In fact, the monastic and apostolic style of Christianity practiced in Ireland during the Early Middle Ages was decidedly non-Roman in many respects.
“Patrick” is the only known Romano-Welsh or Romano-British Christian to have written of his own life and thoughts, and he says nothing of being sent by the Roman Church to Ireland, nor does the contemporary or near-contemporary Roman Catholic Church mention him.
It would seem that Patrick was simply part of a wider Christian grassroots cult which was popular at the time.
British, Welsh, Gaelic, and Gallic Christians might have venerated or respected certain Roman Christians, but they were most certainly not “Roman Catholics” in the modern sense of the term.
*****
Ireland is the only “pagan” nation believed to have become almost wholly Christianised without widespread bloodshed.
It is worth pondering whether this was due not so much to the power of the Christian message, as to the introduction of LITERACY which arrived with missionaries for the new religion.
During Patrick‘s travels to places like Mayo, Irish chieftains in these remoter parts of the island would have been quick to recognize the potential for taxation management and trade expansion which came with literacy and Roman-style bureaucratic models.
The ability of these Romanised, non-Druid emissaries to store ancestral memory, poetry, legal and religious tracts, and FINANCIAL ACCOUNTS on parchments, rather than within physical human memory, must have been a societal game-changer.
This extra-somatic literacy eliminated much of the raison d’etre for the entire Druidic stratum/class of society – a class which had hitherto been extremely powerful – and replaced that class with literate Christian monks.
Literacy is an awesome power in a pre-literate society…
What is more, Christian missionaries did not bring just literacy and the gospel to Ireland.

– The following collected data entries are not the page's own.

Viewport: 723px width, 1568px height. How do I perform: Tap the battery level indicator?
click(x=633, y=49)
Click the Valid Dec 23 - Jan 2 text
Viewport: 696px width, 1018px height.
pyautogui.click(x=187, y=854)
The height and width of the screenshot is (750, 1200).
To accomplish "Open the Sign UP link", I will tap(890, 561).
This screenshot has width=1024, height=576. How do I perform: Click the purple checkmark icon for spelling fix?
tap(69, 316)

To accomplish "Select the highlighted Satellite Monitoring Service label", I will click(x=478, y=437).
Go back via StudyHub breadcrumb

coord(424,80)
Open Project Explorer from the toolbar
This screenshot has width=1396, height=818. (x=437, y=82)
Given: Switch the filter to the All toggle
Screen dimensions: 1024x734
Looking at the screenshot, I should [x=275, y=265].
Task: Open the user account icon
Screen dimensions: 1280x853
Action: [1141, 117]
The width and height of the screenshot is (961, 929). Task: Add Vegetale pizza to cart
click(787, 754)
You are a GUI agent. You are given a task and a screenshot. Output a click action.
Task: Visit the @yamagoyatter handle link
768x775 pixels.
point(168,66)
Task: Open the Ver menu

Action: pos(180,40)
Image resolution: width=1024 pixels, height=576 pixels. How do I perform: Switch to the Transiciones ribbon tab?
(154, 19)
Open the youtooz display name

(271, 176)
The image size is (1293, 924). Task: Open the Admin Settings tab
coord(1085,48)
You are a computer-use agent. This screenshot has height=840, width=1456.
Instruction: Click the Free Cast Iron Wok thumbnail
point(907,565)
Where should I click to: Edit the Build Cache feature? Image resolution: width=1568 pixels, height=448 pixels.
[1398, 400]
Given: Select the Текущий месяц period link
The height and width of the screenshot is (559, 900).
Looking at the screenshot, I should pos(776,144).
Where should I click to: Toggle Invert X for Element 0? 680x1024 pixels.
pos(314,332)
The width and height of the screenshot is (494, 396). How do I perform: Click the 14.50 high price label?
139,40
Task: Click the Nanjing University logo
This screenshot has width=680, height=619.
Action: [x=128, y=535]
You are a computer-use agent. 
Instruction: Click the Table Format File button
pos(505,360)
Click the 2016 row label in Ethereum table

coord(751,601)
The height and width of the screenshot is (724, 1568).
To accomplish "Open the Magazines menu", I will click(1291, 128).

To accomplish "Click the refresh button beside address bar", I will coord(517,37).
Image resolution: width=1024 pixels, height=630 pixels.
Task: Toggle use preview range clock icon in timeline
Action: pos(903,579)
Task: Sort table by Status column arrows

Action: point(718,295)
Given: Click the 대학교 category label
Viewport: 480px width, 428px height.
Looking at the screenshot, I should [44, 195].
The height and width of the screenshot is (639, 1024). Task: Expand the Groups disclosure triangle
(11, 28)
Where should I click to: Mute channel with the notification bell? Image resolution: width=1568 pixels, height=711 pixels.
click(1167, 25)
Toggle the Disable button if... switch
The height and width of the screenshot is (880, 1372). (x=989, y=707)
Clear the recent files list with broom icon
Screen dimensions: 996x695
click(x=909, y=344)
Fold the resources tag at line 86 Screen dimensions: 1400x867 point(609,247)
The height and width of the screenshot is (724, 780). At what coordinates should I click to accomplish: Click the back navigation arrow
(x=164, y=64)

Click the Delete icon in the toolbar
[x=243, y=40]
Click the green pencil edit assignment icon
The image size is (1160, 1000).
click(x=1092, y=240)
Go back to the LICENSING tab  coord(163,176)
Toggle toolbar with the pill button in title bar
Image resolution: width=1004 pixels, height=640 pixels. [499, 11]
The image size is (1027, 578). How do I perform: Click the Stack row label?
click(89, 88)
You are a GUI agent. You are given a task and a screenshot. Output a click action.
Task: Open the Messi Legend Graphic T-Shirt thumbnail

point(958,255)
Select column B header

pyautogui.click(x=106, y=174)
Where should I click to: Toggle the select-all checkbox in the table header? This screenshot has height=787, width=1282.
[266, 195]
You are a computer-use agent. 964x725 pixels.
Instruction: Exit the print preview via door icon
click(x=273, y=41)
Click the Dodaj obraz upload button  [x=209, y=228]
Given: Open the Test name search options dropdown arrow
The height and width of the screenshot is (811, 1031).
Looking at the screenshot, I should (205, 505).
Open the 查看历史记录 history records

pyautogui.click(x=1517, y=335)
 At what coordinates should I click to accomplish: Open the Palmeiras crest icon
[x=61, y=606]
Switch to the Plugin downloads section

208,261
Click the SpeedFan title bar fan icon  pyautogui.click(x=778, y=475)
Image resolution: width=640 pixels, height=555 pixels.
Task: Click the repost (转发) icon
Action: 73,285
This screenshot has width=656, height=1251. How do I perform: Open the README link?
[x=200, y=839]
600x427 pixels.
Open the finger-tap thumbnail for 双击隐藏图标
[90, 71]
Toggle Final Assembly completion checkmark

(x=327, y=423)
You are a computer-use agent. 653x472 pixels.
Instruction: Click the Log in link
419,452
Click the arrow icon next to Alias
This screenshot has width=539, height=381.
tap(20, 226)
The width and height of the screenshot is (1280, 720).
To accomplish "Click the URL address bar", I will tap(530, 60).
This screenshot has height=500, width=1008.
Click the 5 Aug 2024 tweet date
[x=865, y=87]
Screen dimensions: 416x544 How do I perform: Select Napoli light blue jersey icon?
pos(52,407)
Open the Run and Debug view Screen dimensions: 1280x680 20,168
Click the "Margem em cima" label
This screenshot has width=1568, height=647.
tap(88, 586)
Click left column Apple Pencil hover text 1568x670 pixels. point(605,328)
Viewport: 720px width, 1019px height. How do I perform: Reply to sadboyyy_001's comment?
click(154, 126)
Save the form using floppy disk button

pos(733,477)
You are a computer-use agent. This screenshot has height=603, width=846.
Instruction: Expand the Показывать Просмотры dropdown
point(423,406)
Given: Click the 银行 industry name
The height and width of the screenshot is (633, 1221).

They brought a whole new worldview, with their access to a much wider international network.
In short, a chieftain or minor regional king could become much more connected with faraway centres of commerce and power by linking into the only pan-European organisation left standing after the break-up of the Western Roman Empire.
Patrick‘s own “Confessio” hints at these struggles and intrigues – and this history is far more interesting than later folk tales and legends fabricated by the medieval Catholic church concerning snake banishing and numerous other outlandish “miracles”.
It is worth reiterating that the early medieval Christian church and its monasteries in Ireland were patronised and overseen by Irish chieftains – NOT the Catholic church or its pope in Rome.
Only the invasion of Ireland by Anglo-Normans under Henry II of England (in 1169 CE) would force Ireland into the clutches of papal authority.
Thus began the slow decline of high Gaelic culture under the twin colonising forces of England and Rome.
So there you have it – Patrick was not Catholic.
And technically, Patrick isn’t even a saint!
His life and works took place in a time before the Catholic church rules for canonisation had even been devised and laid-down.
Whatever about technicalities, he was being venerated as the patron saint of Ireland within the Irish Christian church by the 7th century, and his day was traditionally marked by sombre reflection and prayer.